Immagine:” Sara”, foglio di carta pastelli ad olio, opera di Giorgia Duracci, praticante del secondo anno
LE LACRIME, BALUARDO DELLA MIA VERA UMANITA’
Postato il 7 Febbraio 2022 Scritto da 8 Commenti
Veramente bello quel che scrivi Simone.
Il DOLORE alla gola che si sente quando si tenta di stoppare le lacrime ci suggerisce chiaramente che scioglierci vuol dire aprirci al “rischio” di procedere verso un infinito da cui la paura dell’ignoto,i nodi psicologici,la chiusura e la durezza,tentano di tenerci lontani.
In fondo viene spesso chiamato “coraggio” ciò che è invece mi sembra solo aggressività e durezza, il corpo va avanti, CONTRO qualcun altro , al contrario il vero coraggio è la libertà di essere fedeli al nostro più vero IO, il corpo si ammorbidisce, si autopercepisce e infine si ABBANDONA fiducioso,sciogliendosi in lacrime…..navigando le quali ci si trova su una diversa sponda, più accogliente della precedente e così si procede…
“in quel dolore tremendo inizio ad avvertire la presenza di uno Spirito, di una luce il cui primo intento è quello di sbattermi quasi con insolenza in faccia a zone sempre più oscure della mia anima: per illuminarle; è così: le lacrime spalancano i sepolcri e disseppelliscono i cadaveri.

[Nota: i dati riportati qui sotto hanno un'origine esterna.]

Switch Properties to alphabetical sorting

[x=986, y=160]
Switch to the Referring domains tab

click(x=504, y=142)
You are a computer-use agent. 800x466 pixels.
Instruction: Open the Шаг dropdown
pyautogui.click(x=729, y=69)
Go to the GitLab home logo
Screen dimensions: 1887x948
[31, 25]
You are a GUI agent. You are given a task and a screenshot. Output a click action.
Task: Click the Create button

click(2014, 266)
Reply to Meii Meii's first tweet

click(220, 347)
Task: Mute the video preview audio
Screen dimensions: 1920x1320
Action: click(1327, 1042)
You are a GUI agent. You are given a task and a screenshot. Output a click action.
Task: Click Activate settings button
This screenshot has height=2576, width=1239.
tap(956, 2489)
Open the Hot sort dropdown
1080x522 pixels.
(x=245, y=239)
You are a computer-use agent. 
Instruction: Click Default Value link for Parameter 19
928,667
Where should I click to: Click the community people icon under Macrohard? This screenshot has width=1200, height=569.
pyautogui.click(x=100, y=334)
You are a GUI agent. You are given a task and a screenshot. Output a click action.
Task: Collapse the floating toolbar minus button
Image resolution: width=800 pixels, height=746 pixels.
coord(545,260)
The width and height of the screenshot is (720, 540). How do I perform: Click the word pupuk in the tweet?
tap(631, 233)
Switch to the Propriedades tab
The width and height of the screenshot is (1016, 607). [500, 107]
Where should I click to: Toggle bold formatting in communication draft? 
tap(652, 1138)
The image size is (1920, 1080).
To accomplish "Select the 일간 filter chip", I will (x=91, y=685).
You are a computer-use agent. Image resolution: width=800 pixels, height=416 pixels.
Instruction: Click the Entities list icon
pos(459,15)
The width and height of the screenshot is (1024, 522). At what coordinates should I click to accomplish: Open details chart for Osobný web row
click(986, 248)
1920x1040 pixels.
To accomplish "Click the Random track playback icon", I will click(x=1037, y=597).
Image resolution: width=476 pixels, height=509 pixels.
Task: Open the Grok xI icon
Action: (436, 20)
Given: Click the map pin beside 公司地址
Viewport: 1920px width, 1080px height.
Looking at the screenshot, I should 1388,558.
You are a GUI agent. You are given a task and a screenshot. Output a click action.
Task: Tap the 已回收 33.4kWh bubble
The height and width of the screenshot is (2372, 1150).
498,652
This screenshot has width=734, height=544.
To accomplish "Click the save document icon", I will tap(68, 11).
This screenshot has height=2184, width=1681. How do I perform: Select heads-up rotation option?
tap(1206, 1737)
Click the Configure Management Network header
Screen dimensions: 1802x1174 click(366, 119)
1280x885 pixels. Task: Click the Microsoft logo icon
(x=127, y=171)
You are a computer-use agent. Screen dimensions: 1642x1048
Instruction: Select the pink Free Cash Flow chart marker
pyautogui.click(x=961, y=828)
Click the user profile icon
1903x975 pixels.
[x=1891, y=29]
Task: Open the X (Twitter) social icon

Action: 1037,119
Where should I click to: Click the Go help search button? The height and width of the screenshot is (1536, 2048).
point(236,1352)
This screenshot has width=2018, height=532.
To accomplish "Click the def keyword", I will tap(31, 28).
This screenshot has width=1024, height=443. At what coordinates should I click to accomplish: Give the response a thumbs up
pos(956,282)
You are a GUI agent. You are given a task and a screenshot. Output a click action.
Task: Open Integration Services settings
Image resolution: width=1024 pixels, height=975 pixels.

Allora mi appare con una chiarezza quanto mai lampante la natura bene-detta di quel soffio di luce iniziale che voleva investirmi ma cui io opponevo resistenza…”
Grazie Simone, è tutto terribilmente pratico, sperimentale e sperimentabile, quello che appunti con minuzia preziosa è un’esperienza, non sono discorsi.
Ti ringrazio di cuore per quanto mi hai ricordato, hai ricordato come sempre possibile.
Questo pianto benedetto che scioglie le catene, che bello, che dono!
Un grande abbraccio.
Grazie.
Grazie per quanto hai condiviso, mi ha fatto battere forte il cuore e le lacrime sono uscite inondandomi di dolore e di pace.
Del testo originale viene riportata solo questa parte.